**Assignment**
From the data below, retype exactly the lines starting with the one that contains "This screenshot has height=896, width=1345." and ending with the one that contains "Collapse the echo-api", both included.

**Stored data**
=== Section Start ===

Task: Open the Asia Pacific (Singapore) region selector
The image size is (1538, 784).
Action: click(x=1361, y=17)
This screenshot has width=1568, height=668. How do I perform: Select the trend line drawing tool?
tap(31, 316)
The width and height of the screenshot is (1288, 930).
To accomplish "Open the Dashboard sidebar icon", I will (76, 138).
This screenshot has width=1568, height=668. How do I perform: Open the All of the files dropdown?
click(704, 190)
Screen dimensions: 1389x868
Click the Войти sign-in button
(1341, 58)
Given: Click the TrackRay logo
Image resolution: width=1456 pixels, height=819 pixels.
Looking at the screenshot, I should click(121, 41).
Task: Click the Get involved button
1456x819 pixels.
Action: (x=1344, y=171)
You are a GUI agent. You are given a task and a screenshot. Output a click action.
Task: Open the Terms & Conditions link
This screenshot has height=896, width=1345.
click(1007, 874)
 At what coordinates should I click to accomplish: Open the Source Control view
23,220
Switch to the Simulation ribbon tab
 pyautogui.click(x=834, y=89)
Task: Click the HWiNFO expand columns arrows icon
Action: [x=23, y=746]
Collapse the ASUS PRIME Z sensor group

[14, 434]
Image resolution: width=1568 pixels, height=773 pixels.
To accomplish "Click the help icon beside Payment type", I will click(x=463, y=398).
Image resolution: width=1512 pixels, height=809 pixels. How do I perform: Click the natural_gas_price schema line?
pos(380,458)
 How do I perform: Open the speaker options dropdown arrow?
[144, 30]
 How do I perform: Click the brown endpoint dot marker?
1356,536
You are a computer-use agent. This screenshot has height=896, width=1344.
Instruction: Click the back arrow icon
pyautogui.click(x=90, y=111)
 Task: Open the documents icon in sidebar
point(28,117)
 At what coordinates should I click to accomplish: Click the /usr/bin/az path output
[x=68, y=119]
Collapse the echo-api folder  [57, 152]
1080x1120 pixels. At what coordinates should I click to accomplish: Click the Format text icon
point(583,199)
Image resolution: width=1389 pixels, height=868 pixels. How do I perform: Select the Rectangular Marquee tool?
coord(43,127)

=== Section End ===

**Solved exercise**
This screenshot has height=896, width=1345.
click(1007, 874)
 At what coordinates should I click to accomplish: Open the Source Control view
23,220
Switch to the Simulation ribbon tab
 pyautogui.click(x=834, y=89)
Task: Click the HWiNFO expand columns arrows icon
Action: [x=23, y=746]
Collapse the ASUS PRIME Z sensor group

[14, 434]
Image resolution: width=1568 pixels, height=773 pixels.
To accomplish "Click the help icon beside Payment type", I will click(x=463, y=398).
Image resolution: width=1512 pixels, height=809 pixels. How do I perform: Click the natural_gas_price schema line?
pos(380,458)
 How do I perform: Open the speaker options dropdown arrow?
[144, 30]
 How do I perform: Click the brown endpoint dot marker?
1356,536
You are a computer-use agent. This screenshot has height=896, width=1344.
Instruction: Click the back arrow icon
pyautogui.click(x=90, y=111)
 Task: Open the documents icon in sidebar
point(28,117)
 At what coordinates should I click to accomplish: Click the /usr/bin/az path output
[x=68, y=119]
Collapse the echo-api folder  [57, 152]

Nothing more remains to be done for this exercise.